**What you need to do:** Please write out exactly the lines of the data below from the line holding "This screenshot has width=333, height=212." through the line holding "Click red arrow", and leave out the rest.

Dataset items

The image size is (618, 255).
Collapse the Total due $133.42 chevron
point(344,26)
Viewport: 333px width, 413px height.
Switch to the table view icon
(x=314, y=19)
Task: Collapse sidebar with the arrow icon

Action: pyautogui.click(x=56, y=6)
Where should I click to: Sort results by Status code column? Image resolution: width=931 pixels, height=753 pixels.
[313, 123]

==

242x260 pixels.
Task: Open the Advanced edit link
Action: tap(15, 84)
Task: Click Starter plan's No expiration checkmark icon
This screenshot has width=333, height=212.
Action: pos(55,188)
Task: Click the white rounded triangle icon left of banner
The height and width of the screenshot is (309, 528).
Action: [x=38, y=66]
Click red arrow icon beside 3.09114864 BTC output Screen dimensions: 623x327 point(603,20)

==

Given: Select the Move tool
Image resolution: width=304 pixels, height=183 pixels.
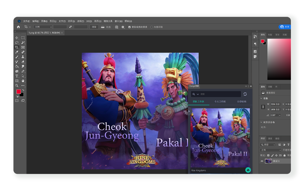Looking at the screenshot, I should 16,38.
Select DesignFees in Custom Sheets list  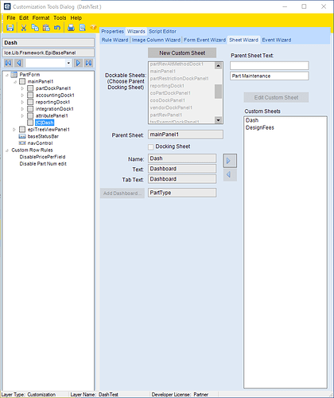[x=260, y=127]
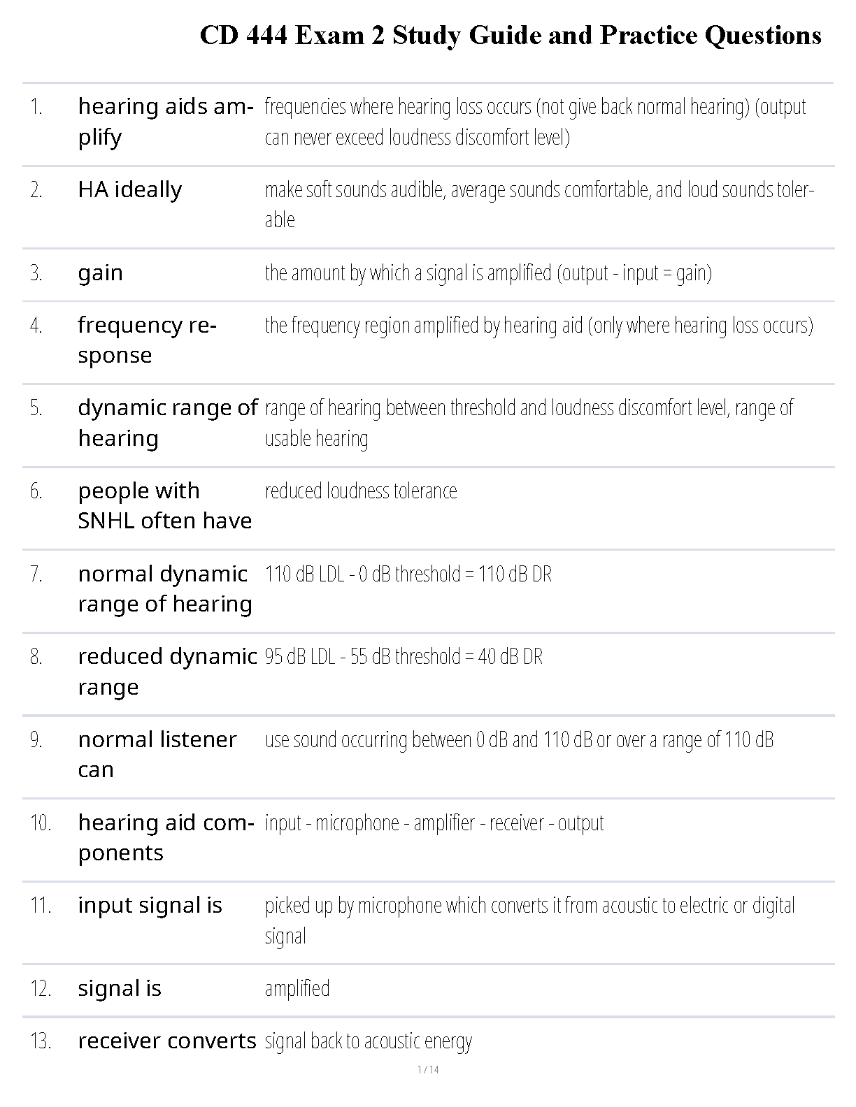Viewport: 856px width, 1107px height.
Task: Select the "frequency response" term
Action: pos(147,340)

**Output for this exercise:**
This screenshot has width=333, height=212.
Action: pos(55,188)
Task: Click the white rounded triangle icon left of banner
The height and width of the screenshot is (309, 528).
Action: [x=38, y=66]
Click red arrow icon beside 3.09114864 BTC output Screen dimensions: 623x327 point(603,20)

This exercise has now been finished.